Target pointing data:
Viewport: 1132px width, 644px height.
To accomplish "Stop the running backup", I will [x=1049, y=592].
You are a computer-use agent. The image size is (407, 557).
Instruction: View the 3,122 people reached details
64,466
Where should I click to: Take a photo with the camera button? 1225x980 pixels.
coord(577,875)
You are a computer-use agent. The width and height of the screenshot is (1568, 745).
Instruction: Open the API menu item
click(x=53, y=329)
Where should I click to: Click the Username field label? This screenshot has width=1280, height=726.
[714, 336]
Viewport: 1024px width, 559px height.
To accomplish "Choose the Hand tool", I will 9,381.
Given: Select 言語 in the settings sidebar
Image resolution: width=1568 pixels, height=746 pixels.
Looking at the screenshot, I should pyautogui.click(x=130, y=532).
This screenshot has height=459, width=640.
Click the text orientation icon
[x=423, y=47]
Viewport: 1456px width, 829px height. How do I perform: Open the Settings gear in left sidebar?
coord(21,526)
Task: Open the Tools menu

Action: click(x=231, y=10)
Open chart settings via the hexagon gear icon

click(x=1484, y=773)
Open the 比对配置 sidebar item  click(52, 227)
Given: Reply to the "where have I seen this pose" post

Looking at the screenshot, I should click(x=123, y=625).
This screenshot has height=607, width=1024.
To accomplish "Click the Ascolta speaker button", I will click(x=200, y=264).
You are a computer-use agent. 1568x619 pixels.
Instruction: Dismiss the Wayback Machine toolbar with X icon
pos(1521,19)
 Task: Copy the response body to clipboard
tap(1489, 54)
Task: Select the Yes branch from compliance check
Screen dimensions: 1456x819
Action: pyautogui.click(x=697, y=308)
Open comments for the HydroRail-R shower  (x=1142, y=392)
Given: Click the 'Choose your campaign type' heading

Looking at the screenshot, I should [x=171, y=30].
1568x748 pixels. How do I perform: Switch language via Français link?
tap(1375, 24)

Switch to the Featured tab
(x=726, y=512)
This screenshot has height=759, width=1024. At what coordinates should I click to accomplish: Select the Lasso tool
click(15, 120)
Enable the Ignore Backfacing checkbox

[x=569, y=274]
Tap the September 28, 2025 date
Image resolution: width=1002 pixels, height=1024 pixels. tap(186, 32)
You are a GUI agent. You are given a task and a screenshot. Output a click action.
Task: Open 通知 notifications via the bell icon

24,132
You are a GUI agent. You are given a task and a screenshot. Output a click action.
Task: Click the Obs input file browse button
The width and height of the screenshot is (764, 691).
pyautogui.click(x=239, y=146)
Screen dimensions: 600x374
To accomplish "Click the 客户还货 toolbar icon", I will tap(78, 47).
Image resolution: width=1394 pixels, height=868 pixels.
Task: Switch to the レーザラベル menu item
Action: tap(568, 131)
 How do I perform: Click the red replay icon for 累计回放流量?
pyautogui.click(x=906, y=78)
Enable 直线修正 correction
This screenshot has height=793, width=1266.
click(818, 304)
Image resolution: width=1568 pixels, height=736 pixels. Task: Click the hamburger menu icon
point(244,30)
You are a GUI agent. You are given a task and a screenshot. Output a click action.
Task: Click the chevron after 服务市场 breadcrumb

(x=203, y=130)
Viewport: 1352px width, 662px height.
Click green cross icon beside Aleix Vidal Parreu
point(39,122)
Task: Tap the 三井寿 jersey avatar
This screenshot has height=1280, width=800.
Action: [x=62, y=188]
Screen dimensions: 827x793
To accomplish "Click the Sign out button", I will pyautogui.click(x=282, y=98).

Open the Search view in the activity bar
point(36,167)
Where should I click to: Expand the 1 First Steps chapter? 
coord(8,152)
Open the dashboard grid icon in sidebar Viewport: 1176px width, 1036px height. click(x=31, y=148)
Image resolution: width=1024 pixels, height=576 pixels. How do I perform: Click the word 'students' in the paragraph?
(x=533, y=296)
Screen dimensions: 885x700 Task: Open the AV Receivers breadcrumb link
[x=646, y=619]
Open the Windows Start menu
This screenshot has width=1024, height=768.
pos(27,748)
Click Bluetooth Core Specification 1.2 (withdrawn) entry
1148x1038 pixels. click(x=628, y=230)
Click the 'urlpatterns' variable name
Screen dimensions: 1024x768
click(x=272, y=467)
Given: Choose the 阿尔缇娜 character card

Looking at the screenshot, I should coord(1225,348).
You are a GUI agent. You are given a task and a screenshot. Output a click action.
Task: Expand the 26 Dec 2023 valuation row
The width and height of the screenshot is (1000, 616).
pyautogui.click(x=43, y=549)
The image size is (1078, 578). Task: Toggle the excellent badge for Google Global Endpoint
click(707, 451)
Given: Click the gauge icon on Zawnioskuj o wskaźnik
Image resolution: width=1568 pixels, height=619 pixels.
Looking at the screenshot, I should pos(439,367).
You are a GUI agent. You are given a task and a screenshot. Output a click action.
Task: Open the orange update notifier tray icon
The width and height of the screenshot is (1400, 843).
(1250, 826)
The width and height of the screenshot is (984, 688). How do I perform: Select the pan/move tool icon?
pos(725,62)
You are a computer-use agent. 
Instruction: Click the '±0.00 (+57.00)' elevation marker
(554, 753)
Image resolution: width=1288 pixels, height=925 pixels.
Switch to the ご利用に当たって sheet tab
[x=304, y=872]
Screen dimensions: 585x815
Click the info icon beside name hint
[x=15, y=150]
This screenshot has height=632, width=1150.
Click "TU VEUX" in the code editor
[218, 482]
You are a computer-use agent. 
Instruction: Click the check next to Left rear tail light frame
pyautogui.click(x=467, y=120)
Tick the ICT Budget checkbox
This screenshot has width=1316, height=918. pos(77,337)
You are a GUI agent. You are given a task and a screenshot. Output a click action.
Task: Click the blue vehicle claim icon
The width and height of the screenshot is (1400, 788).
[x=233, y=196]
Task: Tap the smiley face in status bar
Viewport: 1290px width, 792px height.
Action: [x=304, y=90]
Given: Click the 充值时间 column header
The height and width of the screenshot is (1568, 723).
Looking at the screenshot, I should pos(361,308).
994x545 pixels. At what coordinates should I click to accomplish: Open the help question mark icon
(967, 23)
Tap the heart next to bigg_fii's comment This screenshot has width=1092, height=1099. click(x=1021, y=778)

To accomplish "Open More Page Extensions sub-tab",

Direction: Reproduce every one of the records above word for word, from the first line to the last.

The answer:
Viewport: 1132px width, 644px height.
To accomplish "Stop the running backup", I will [x=1049, y=592].
You are a computer-use agent. The image size is (407, 557).
Instruction: View the 3,122 people reached details
64,466
Where should I click to: Take a photo with the camera button? 1225x980 pixels.
coord(577,875)
You are a computer-use agent. The width and height of the screenshot is (1568, 745).
Instruction: Open the API menu item
click(x=53, y=329)
Where should I click to: Click the Username field label? This screenshot has width=1280, height=726.
[714, 336]
Viewport: 1024px width, 559px height.
To accomplish "Choose the Hand tool", I will 9,381.
Given: Select 言語 in the settings sidebar
Image resolution: width=1568 pixels, height=746 pixels.
Looking at the screenshot, I should pyautogui.click(x=130, y=532).
This screenshot has height=459, width=640.
Click the text orientation icon
[x=423, y=47]
Viewport: 1456px width, 829px height. How do I perform: Open the Settings gear in left sidebar?
coord(21,526)
Task: Open the Tools menu

Action: click(x=231, y=10)
Open chart settings via the hexagon gear icon

click(x=1484, y=773)
Open the 比对配置 sidebar item  click(52, 227)
Given: Reply to the "where have I seen this pose" post

Looking at the screenshot, I should click(x=123, y=625).
This screenshot has height=607, width=1024.
To accomplish "Click the Ascolta speaker button", I will click(x=200, y=264).
You are a computer-use agent. 1568x619 pixels.
Instruction: Dismiss the Wayback Machine toolbar with X icon
pos(1521,19)
 Task: Copy the response body to clipboard
tap(1489, 54)
Task: Select the Yes branch from compliance check
Screen dimensions: 1456x819
Action: pyautogui.click(x=697, y=308)
Open comments for the HydroRail-R shower  (x=1142, y=392)
Given: Click the 'Choose your campaign type' heading

Looking at the screenshot, I should [x=171, y=30].
1568x748 pixels. How do I perform: Switch language via Français link?
tap(1375, 24)

Switch to the Featured tab
(x=726, y=512)
This screenshot has height=759, width=1024. At what coordinates should I click to accomplish: Select the Lasso tool
click(15, 120)
Enable the Ignore Backfacing checkbox

[x=569, y=274]
Tap the September 28, 2025 date
Image resolution: width=1002 pixels, height=1024 pixels. tap(186, 32)
You are a GUI agent. You are given a task and a screenshot. Output a click action.
Task: Open 通知 notifications via the bell icon

24,132
You are a GUI agent. You are given a task and a screenshot. Output a click action.
Task: Click the Obs input file browse button
The width and height of the screenshot is (764, 691).
pyautogui.click(x=239, y=146)
Screen dimensions: 600x374
To accomplish "Click the 客户还货 toolbar icon", I will tap(78, 47).
Image resolution: width=1394 pixels, height=868 pixels.
Task: Switch to the レーザラベル menu item
Action: tap(568, 131)
 How do I perform: Click the red replay icon for 累计回放流量?
pyautogui.click(x=906, y=78)
Enable 直线修正 correction
This screenshot has height=793, width=1266.
click(818, 304)
Image resolution: width=1568 pixels, height=736 pixels. Task: Click the hamburger menu icon
point(244,30)
You are a GUI agent. You are given a task and a screenshot. Output a click action.
Task: Click the chevron after 服务市场 breadcrumb

(x=203, y=130)
Viewport: 1352px width, 662px height.
Click green cross icon beside Aleix Vidal Parreu
point(39,122)
Task: Tap the 三井寿 jersey avatar
This screenshot has height=1280, width=800.
Action: [x=62, y=188]
Screen dimensions: 827x793
To accomplish "Click the Sign out button", I will pyautogui.click(x=282, y=98).

Open the Search view in the activity bar
point(36,167)
Where should I click to: Expand the 1 First Steps chapter? 
coord(8,152)
Open the dashboard grid icon in sidebar Viewport: 1176px width, 1036px height. click(x=31, y=148)
Image resolution: width=1024 pixels, height=576 pixels. How do I perform: Click the word 'students' in the paragraph?
(x=533, y=296)
Screen dimensions: 885x700 Task: Open the AV Receivers breadcrumb link
[x=646, y=619]
Open the Windows Start menu
This screenshot has width=1024, height=768.
pos(27,748)
Click Bluetooth Core Specification 1.2 (withdrawn) entry
1148x1038 pixels. click(x=628, y=230)
Click the 'urlpatterns' variable name
Screen dimensions: 1024x768
click(x=272, y=467)
Given: Choose the 阿尔缇娜 character card

Looking at the screenshot, I should coord(1225,348).
You are a GUI agent. You are given a task and a screenshot. Output a click action.
Task: Expand the 26 Dec 2023 valuation row
The width and height of the screenshot is (1000, 616).
pyautogui.click(x=43, y=549)
The image size is (1078, 578). Task: Toggle the excellent badge for Google Global Endpoint
click(707, 451)
Given: Click the gauge icon on Zawnioskuj o wskaźnik
Image resolution: width=1568 pixels, height=619 pixels.
Looking at the screenshot, I should pos(439,367).
You are a GUI agent. You are given a task and a screenshot. Output a click action.
Task: Open the orange update notifier tray icon
The width and height of the screenshot is (1400, 843).
(1250, 826)
The width and height of the screenshot is (984, 688). How do I perform: Select the pan/move tool icon?
pos(725,62)
You are a computer-use agent. 
Instruction: Click the '±0.00 (+57.00)' elevation marker
(554, 753)
Image resolution: width=1288 pixels, height=925 pixels.
Switch to the ご利用に当たって sheet tab
[x=304, y=872]
Screen dimensions: 585x815
Click the info icon beside name hint
[x=15, y=150]
This screenshot has height=632, width=1150.
Click "TU VEUX" in the code editor
[218, 482]
You are a computer-use agent. 
Instruction: Click the check next to Left rear tail light frame
pyautogui.click(x=467, y=120)
Tick the ICT Budget checkbox
This screenshot has width=1316, height=918. pos(77,337)
You are a GUI agent. You are given a task and a screenshot. Output a click action.
Task: Click the blue vehicle claim icon
The width and height of the screenshot is (1400, 788).
[x=233, y=196]
Task: Tap the smiley face in status bar
Viewport: 1290px width, 792px height.
Action: [x=304, y=90]
Given: Click the 充值时间 column header
The height and width of the screenshot is (1568, 723).
Looking at the screenshot, I should pos(361,308).
994x545 pixels. At what coordinates should I click to accomplish: Open the help question mark icon
(967, 23)
Tap the heart next to bigg_fii's comment This screenshot has width=1092, height=1099. click(x=1021, y=778)

To accomplish "Open More Page Extensions sub-tab",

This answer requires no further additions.